Hoy podemos votar, y esto ya es una fiesta. Todavía podemos. Y la plaza es el sol crepitante de mayo al salir de los patios, al vislumbrar el trozo deslumbrante del cielo que seguimos buscando sobre la eternidad, como en la canción de Alberto Ballesteros, reivindicado una dignidad anterior a nosotros, la de toda la gente que en otros momentos mucho más difíciles, pero también alzados con una impunidad no muy alejada de esta, reivindicaron una dignidad soberana y distinta, con su mirada consciente. Hoy estamos aquí, también, por ellos. Hoy podemos votar, entre otras cosas, por aquellas asociaciones vecinales, por el empuje de los sindicatos, de los partidos políticos, de los abogados laboralistas. Da la sensación de que hemos recuperado parte de ese empuje, de ese viejo entusiasmo, reconvertido en una nueva forma de entender la política, en una ilusión plena que ha apartado el hartazgo, esa interesada cantinela de que solo es posible elegir entre lo malo y lo peor. La situación, siendo muy otra, parece concentrar algunas dosis quizá no tan diferentes de esperanza en el cambio, en la nueva atención sobre una actualidad que nos modifica no solamente como sujetos de derecho, sino también como protagonistas de una sustancia ética. Durante mucho tiempo, hemos sido objetos del temor: a la crisis, al desempleo, al derrumbe de nuestro sistema de convivencia. Y no solo temor, porque todavía vivimos con la evidencia de que nuestros derechos pueden ser vendidos al mejor postor con la legalidad precisa en cada instante. Pero también el miedo tiene fin: porque si bien resulta un agente poderoso, irracional, terrible, para tener cogidas a las gentes en su fiebre más íntima, hay otro elemento que puede derribar ese miedo, levantándonos sobre su pie quebrado, frente a su sombra adversa. Y ese elemento, en la España de hoy, vuelve a ser la esperanza del cambio.

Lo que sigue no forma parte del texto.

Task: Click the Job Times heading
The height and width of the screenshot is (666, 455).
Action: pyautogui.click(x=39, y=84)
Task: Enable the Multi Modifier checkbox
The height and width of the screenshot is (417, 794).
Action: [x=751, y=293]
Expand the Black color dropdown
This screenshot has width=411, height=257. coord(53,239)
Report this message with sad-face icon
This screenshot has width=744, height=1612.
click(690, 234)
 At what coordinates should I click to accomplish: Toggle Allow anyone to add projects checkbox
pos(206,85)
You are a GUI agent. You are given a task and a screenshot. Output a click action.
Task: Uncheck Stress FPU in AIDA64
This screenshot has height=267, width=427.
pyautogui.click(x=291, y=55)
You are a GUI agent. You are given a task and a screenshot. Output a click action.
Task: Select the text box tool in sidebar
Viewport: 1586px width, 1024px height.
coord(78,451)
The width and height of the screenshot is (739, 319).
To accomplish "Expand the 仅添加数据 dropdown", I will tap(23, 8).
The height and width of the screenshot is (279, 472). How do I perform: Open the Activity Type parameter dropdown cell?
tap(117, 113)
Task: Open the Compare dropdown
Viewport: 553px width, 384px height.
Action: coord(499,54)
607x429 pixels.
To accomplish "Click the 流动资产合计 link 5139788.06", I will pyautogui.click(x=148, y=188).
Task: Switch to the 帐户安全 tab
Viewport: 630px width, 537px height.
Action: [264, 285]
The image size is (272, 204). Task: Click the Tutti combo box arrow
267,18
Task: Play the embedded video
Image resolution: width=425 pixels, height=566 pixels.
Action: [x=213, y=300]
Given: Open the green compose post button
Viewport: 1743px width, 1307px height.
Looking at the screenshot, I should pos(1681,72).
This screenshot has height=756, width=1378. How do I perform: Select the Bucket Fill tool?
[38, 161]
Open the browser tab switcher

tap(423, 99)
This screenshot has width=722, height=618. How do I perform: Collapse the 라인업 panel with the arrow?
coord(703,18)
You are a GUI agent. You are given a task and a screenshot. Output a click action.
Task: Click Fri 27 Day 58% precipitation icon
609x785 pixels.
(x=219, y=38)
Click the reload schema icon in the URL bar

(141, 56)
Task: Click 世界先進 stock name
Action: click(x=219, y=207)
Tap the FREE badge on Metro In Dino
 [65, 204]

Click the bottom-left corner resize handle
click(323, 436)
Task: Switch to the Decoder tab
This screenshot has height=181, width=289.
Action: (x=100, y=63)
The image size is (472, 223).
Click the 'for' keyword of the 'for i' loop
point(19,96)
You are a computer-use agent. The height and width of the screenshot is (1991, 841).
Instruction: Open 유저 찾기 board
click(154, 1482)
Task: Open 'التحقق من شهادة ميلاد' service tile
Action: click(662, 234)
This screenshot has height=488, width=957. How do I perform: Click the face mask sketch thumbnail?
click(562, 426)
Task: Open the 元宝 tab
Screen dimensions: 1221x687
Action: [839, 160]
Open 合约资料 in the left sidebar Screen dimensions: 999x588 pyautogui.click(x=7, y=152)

¿Qué no estamos peor que hace cuatro años? Eso pueden decirlo los beneficiados, y también los eternos secundarios que han amortizado su presencia en el elenco y seguirán apuntalando la consigna. Pero la gente, la que de verdad hace la vida, que la sufre y levanta, que maneja sus propias cifras y sigue hablando del temblor del paro, es libre de aspirar no a conservar lo precario, ni a mantener la mediocridad, sino a mejorar, a explorar otras vías, a buscar ese trozo de cielo desprendido sobre la realidad.

España hoy se viste de largo para el mundo, porque todos los focos se concentran aquí. Más allá de Grecia, más allá de las primaveras árabes, más allá de las guerras cada vez más terribles y su desolación, hoy la prensa extranjera se ocupa de nosotros, porque en España surgen otras voces y también otras formas de comprender el foro. El juego ha comenzado, con sus reglas cambiantes. Sigue siendo hermoso recordar la procedencia de toda insurgencia, la militancia histórica de gentes y partidos que sacaron la democracia adelante, y es imprescindible comprender que este nuevo camino es la plaza abierta del encuentro común. Pero todo se muta con el aire de tarde, y cada canción nueva, con el viento en las hojas, incorpora su propia melodía. Ni está el mañana ni el ayer escrito, y por eso al votar celebramos la vuelta de la poesía política.